▶ SOURCE PASSAGE:
..........

Investigation of Effects of Material Dimensions on Wrinkling in Flexforming Process

Gurhan Yilgin1,2, Oguzhan Yilmaz2, Fahrettin Ozturk1,3* and Hasan Ali Hatipoglu1

1Turkish Aerospace Industries, Inc., Ankara, Turkey

2Advanced Manufacturing Technologies Research Group (AMTRG), Department of Mechanical Engineering, Gazi University, Turkey

3Department of Mechanical Engineering, Ankara Yıldırım Beyazıt University, Turkey

*Corresponding author: Fahrettin Ozturk, Department of Mechanical Engineering, Ankara Yıldırım Beyazıt University, Turkey

Submission: October 29, 2021;Published: November 05, 2021

DOI: 10.31031/RDMS.2021.16.000877

ISSN: 2576-8840
Volume 16 Issue 1

Abstract

Sheet metal forming processes are very common manufacturing and leading processes in automotive and aerospace industries. Flexforming is one of the sheet metal forming processes which is preferable due to its flexible manufacturing capabilities and its ability to produce multiple parts simultaneously. Among flexformed parts, convex contoured shaped ones are very common and wrinkling is a characteristic defect for those kinds of parts. Prediction of wrinkling before manufacturing is highly crucial in order to reduce scrap rates, labor time, and other unexpected costs. In this research work, extensive experiments were conducted with convex contoured parts on a flexforming press in order to investigate the effect of geometric parameters on wrinkling. The results have shown that the wrinkling tendency increases with increasing flange length, and with decreasing contour radius, and sheet thickness. The experimental findings are then used to generate wrinkling limit diagrams in which safety and failure zones are specified for the different material conditions and sheet thicknesses. The developed diagrams can practically be used to design defect free parts, reduce scrap rates, and reduce production costs significantly.

..........

▶ ENTRIES SUPPLIED:
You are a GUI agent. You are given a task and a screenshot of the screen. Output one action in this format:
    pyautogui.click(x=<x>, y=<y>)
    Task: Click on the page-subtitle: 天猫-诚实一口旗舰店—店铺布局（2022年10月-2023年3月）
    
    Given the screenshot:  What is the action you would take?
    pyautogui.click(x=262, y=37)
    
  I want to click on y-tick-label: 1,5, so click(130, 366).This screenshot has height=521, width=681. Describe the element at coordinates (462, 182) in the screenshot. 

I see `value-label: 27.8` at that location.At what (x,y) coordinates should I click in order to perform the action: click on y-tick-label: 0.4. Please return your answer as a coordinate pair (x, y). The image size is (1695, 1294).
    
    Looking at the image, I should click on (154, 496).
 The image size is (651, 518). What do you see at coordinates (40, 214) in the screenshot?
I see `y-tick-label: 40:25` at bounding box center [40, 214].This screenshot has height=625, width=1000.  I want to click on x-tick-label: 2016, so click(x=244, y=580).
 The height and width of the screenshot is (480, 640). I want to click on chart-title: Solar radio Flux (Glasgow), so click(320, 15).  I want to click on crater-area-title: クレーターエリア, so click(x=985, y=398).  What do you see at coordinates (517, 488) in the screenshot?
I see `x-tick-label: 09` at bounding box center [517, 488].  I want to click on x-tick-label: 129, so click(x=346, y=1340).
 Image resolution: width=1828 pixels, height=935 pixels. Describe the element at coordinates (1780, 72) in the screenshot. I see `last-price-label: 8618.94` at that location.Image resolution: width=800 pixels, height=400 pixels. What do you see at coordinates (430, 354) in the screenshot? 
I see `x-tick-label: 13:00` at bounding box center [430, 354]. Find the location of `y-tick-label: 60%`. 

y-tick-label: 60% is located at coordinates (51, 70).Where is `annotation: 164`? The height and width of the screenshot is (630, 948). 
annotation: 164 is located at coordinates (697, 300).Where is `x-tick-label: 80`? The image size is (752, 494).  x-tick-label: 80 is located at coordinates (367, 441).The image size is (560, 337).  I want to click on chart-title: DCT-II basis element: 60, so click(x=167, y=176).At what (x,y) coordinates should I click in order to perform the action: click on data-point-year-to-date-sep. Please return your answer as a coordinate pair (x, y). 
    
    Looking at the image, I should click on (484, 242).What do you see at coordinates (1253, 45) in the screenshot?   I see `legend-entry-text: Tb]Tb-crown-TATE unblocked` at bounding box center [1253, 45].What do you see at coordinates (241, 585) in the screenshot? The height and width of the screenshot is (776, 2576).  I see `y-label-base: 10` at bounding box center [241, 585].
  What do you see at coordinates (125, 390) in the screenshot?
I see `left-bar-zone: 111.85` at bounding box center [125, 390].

..........

▶ ASSIGNMENT A:
In the flexforming abstract, which changes in flange length, contour radius, and sheet thickness increase the tendency to wrinkle?
▶ ASSIGNMENT B:
Summarize the flexforming abstract in two sentences.

▶ OUTPUT A:
Wrinkling tendency increases with longer flange length, smaller contour radius, and thinner sheet.

▶ OUTPUT B:
Experiments on convex contoured parts formed on a flexforming press showed that wrinkling becomes more likely as flange length increases and as contour radius and sheet thickness decrease. These results were used to build wrinkling limit diagrams with safety and failure zones for different material conditions and sheet thicknesses, which can help design defect-free parts and lower scrap rates and production costs.